◆ TASK DESCRIPTION
From the first line to the last, return the data exactly as written.

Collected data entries
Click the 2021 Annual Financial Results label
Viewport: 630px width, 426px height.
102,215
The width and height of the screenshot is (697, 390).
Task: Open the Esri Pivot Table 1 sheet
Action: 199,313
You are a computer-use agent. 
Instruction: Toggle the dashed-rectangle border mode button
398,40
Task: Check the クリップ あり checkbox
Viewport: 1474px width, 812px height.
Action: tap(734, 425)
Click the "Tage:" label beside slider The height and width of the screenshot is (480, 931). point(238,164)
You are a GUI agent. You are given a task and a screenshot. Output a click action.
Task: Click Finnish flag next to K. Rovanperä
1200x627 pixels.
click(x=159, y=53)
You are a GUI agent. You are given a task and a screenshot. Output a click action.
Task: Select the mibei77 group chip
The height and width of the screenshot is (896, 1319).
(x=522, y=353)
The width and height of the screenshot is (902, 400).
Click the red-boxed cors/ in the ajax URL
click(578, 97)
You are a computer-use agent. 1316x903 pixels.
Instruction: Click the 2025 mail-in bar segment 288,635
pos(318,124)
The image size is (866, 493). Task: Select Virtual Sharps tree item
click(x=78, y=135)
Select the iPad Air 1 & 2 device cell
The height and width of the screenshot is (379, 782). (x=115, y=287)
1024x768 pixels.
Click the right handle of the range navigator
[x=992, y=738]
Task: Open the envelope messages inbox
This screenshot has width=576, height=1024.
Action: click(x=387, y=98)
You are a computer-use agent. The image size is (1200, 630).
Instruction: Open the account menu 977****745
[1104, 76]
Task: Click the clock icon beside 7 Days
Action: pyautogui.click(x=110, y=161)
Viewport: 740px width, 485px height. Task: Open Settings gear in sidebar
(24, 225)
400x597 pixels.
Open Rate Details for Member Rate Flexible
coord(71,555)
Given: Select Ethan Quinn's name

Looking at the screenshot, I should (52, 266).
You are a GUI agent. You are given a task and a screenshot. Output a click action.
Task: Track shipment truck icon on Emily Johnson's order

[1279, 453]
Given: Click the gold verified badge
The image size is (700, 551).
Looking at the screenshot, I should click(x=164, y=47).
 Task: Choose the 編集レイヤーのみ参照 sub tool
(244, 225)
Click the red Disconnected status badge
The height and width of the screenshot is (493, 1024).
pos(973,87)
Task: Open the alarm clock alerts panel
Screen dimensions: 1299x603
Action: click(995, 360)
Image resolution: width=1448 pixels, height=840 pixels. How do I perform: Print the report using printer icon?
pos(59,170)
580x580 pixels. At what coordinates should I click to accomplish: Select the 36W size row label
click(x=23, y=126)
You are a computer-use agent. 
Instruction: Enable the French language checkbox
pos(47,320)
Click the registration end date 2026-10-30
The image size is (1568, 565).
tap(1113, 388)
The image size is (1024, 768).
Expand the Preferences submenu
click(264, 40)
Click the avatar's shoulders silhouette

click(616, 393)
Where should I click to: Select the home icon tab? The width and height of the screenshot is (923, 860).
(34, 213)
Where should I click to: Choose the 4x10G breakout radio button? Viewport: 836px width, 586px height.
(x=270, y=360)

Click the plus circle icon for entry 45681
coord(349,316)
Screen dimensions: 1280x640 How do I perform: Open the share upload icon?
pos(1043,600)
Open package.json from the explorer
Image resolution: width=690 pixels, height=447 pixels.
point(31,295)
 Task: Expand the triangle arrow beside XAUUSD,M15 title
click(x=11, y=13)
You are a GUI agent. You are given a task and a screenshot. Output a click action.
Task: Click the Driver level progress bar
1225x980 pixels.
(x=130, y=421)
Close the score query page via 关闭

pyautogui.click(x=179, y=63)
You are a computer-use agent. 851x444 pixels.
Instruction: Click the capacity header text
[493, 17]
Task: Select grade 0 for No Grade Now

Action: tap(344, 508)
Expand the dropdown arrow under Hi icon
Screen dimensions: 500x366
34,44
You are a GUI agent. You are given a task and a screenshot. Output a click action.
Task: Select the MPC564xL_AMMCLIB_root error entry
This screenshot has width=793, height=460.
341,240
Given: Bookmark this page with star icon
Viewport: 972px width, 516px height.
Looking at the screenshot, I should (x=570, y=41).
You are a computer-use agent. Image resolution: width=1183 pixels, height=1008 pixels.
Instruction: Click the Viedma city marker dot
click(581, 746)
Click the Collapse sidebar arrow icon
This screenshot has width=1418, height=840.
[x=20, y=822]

◆ WRITTEN REPLY
Click the 2021 Annual Financial Results label
Viewport: 630px width, 426px height.
102,215
The width and height of the screenshot is (697, 390).
Task: Open the Esri Pivot Table 1 sheet
Action: 199,313
You are a computer-use agent. 
Instruction: Toggle the dashed-rectangle border mode button
398,40
Task: Check the クリップ あり checkbox
Viewport: 1474px width, 812px height.
Action: tap(734, 425)
Click the "Tage:" label beside slider The height and width of the screenshot is (480, 931). point(238,164)
You are a GUI agent. You are given a task and a screenshot. Output a click action.
Task: Click Finnish flag next to K. Rovanperä
1200x627 pixels.
click(x=159, y=53)
You are a GUI agent. You are given a task and a screenshot. Output a click action.
Task: Select the mibei77 group chip
The height and width of the screenshot is (896, 1319).
(x=522, y=353)
The width and height of the screenshot is (902, 400).
Click the red-boxed cors/ in the ajax URL
click(578, 97)
You are a computer-use agent. 1316x903 pixels.
Instruction: Click the 2025 mail-in bar segment 288,635
pos(318,124)
The image size is (866, 493). Task: Select Virtual Sharps tree item
click(x=78, y=135)
Select the iPad Air 1 & 2 device cell
The height and width of the screenshot is (379, 782). (x=115, y=287)
1024x768 pixels.
Click the right handle of the range navigator
[x=992, y=738]
Task: Open the envelope messages inbox
This screenshot has width=576, height=1024.
Action: click(x=387, y=98)
You are a computer-use agent. The image size is (1200, 630).
Instruction: Open the account menu 977****745
[1104, 76]
Task: Click the clock icon beside 7 Days
Action: pyautogui.click(x=110, y=161)
Viewport: 740px width, 485px height. Task: Open Settings gear in sidebar
(24, 225)
400x597 pixels.
Open Rate Details for Member Rate Flexible
coord(71,555)
Given: Select Ethan Quinn's name

Looking at the screenshot, I should (52, 266).
You are a GUI agent. You are given a task and a screenshot. Output a click action.
Task: Track shipment truck icon on Emily Johnson's order

[1279, 453]
Given: Click the gold verified badge
The image size is (700, 551).
Looking at the screenshot, I should click(x=164, y=47).
 Task: Choose the 編集レイヤーのみ参照 sub tool
(244, 225)
Click the red Disconnected status badge
The height and width of the screenshot is (493, 1024).
pos(973,87)
Task: Open the alarm clock alerts panel
Screen dimensions: 1299x603
Action: click(995, 360)
Image resolution: width=1448 pixels, height=840 pixels. How do I perform: Print the report using printer icon?
pos(59,170)
580x580 pixels. At what coordinates should I click to accomplish: Select the 36W size row label
click(x=23, y=126)
You are a computer-use agent. 
Instruction: Enable the French language checkbox
pos(47,320)
Click the registration end date 2026-10-30
The image size is (1568, 565).
tap(1113, 388)
The image size is (1024, 768).
Expand the Preferences submenu
click(264, 40)
Click the avatar's shoulders silhouette

click(616, 393)
Where should I click to: Select the home icon tab? The width and height of the screenshot is (923, 860).
(34, 213)
Where should I click to: Choose the 4x10G breakout radio button? Viewport: 836px width, 586px height.
(x=270, y=360)

Click the plus circle icon for entry 45681
coord(349,316)
Screen dimensions: 1280x640 How do I perform: Open the share upload icon?
pos(1043,600)
Open package.json from the explorer
Image resolution: width=690 pixels, height=447 pixels.
point(31,295)
 Task: Expand the triangle arrow beside XAUUSD,M15 title
click(x=11, y=13)
You are a GUI agent. You are given a task and a screenshot. Output a click action.
Task: Click the Driver level progress bar
1225x980 pixels.
(x=130, y=421)
Close the score query page via 关闭

pyautogui.click(x=179, y=63)
You are a computer-use agent. 851x444 pixels.
Instruction: Click the capacity header text
[493, 17]
Task: Select grade 0 for No Grade Now

Action: tap(344, 508)
Expand the dropdown arrow under Hi icon
Screen dimensions: 500x366
34,44
You are a GUI agent. You are given a task and a screenshot. Output a click action.
Task: Select the MPC564xL_AMMCLIB_root error entry
This screenshot has width=793, height=460.
341,240
Given: Bookmark this page with star icon
Viewport: 972px width, 516px height.
Looking at the screenshot, I should (x=570, y=41).
You are a computer-use agent. Image resolution: width=1183 pixels, height=1008 pixels.
Instruction: Click the Viedma city marker dot
click(581, 746)
Click the Collapse sidebar arrow icon
This screenshot has width=1418, height=840.
[x=20, y=822]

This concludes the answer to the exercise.